### ARTICLE
--- Start ---

You thought Mooninite panic was stupid?  Brother, you ain’t seen NOTHING yet.

Via [livejournal.com profile] bruce_schneierBoston College Campus Police: “Using Prompt Commands" May Be a Sign of Criminal Activity”

[...]  Not only is there no indication that any crime was committed, the investigating officer argued that the computer expertise of the student itself supported a finding of probable cause to seize the student’s property.

The warrant application cites the following allegedly suspicious behavior:

...

...

“Oh my g0dz0rz.  This COMPUTER SCIENCE MAJOR knows an OS that isn’t Windows.  He must be a computer criminal.”

WTF is wrong with these people?  I didn’t think even college rent-a-cops could be that stupid. 

HELLO?  UNIVERSITY?  COMPUTER SCIENCE DEPARTMENT?

  Isn’t imparting computer expertise, like, the computer science department’s REASON TO EXIST?  If computer expertise is evidence of wrongdoing, better arrest the entire CS faculty, because they must be even guiltier.  And how about that NSA?

--- End ---

### RAW RECORDS
--- Start ---

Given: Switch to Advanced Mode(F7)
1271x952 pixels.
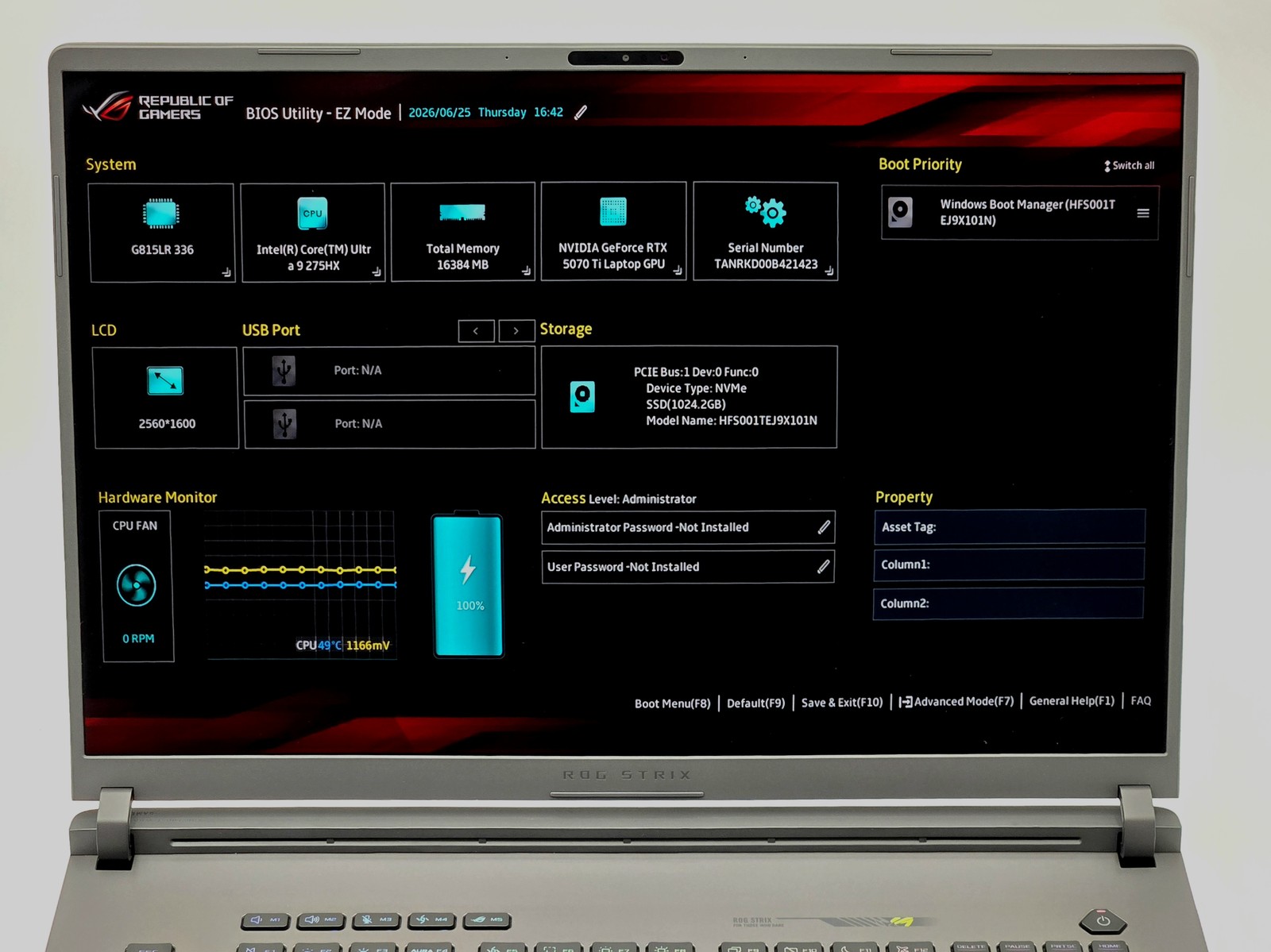Looking at the screenshot, I should [956, 702].
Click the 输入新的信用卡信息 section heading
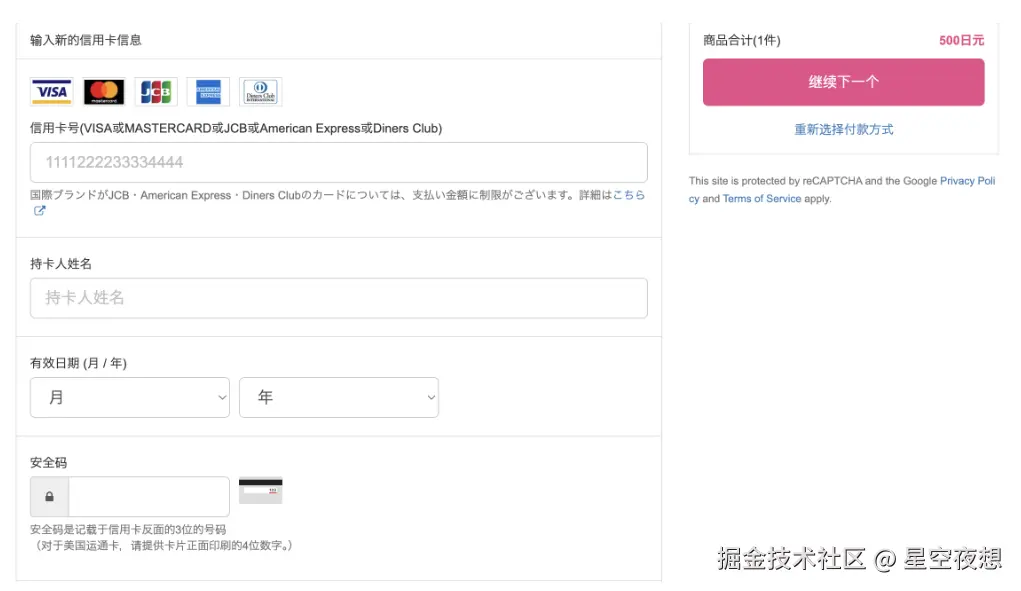The width and height of the screenshot is (1021, 591). [x=86, y=40]
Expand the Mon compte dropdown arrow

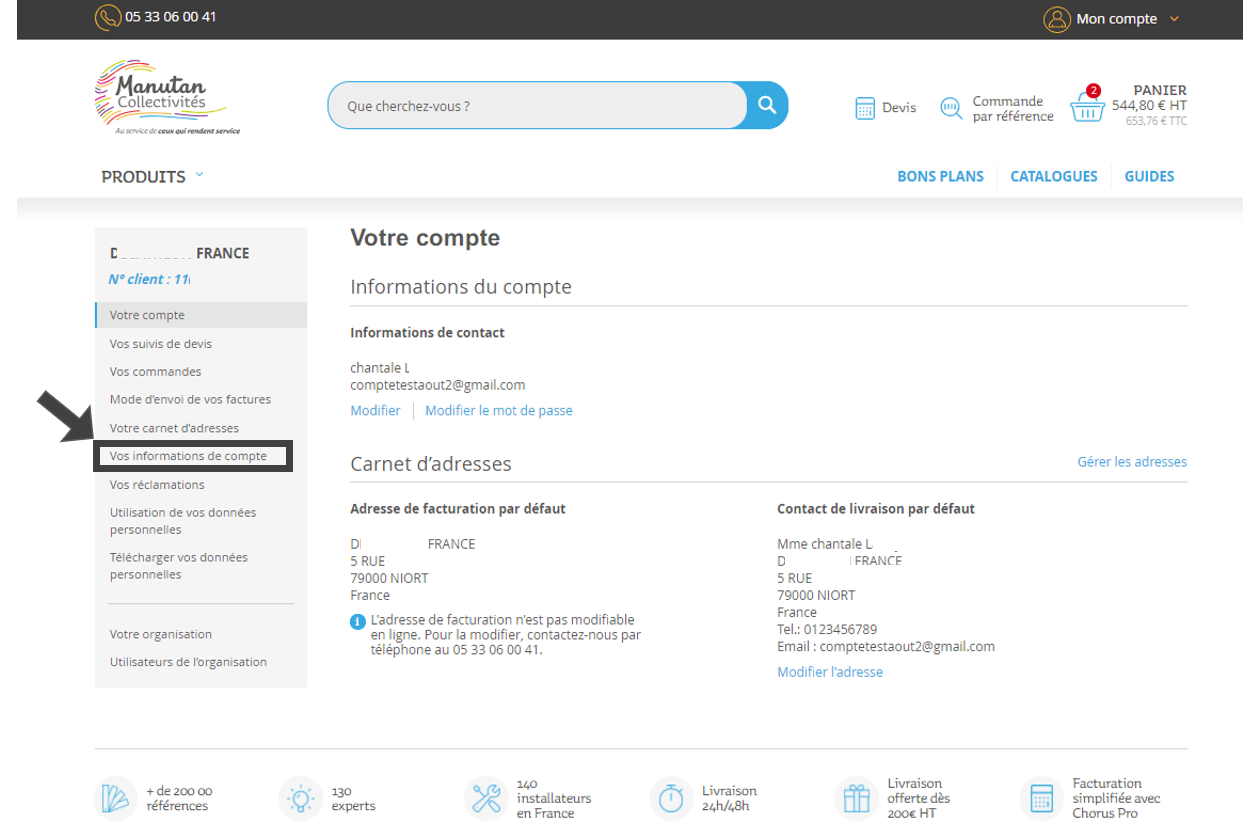[x=1174, y=19]
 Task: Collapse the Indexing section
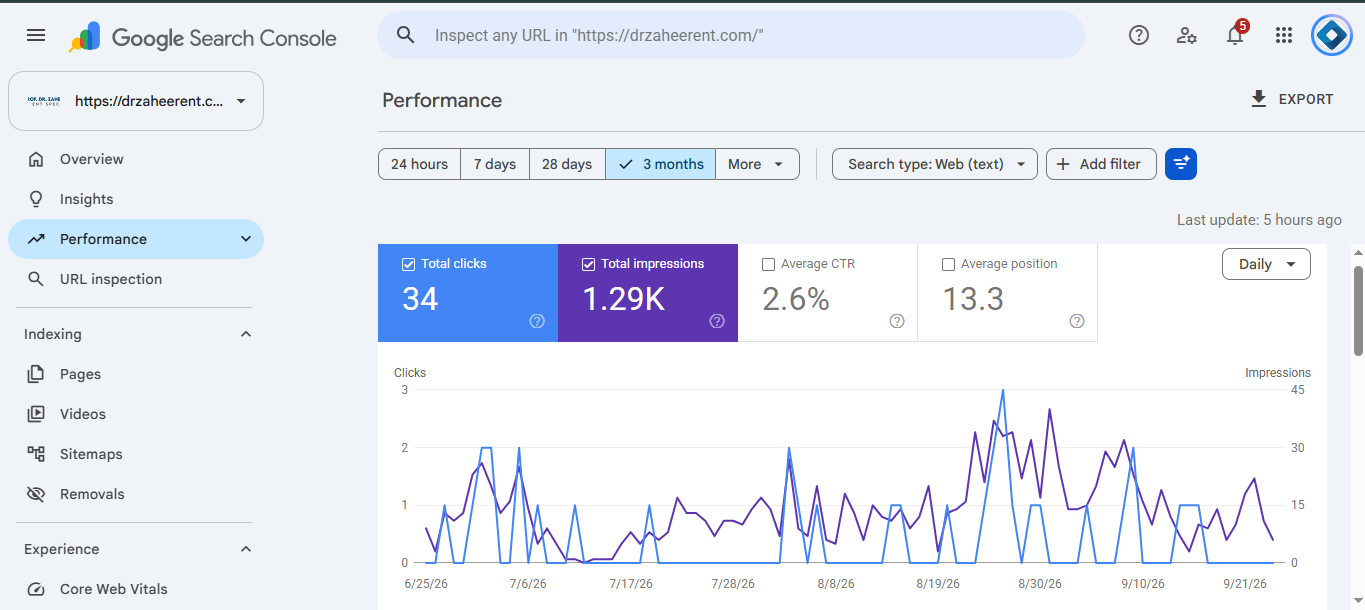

--- End ---

### GOALS
1. Answer these questions about the post:
(a) Which campus police force is named in the title the post quotes?
(b) What did the investigating officer argue supported a finding of probable cause to seize the student's property?
(c) Which agency does the post mention in its final sentence?
2. Which lines of the records contain the word "section"? Pull out each one.

### ANSWER LIST
1.
(a) Boston College Campus Police
(b) The computer expertise of the student itself
(c) The NSA

2.
Click the 输入新的信用卡信息 section heading
 Task: Collapse the Indexing section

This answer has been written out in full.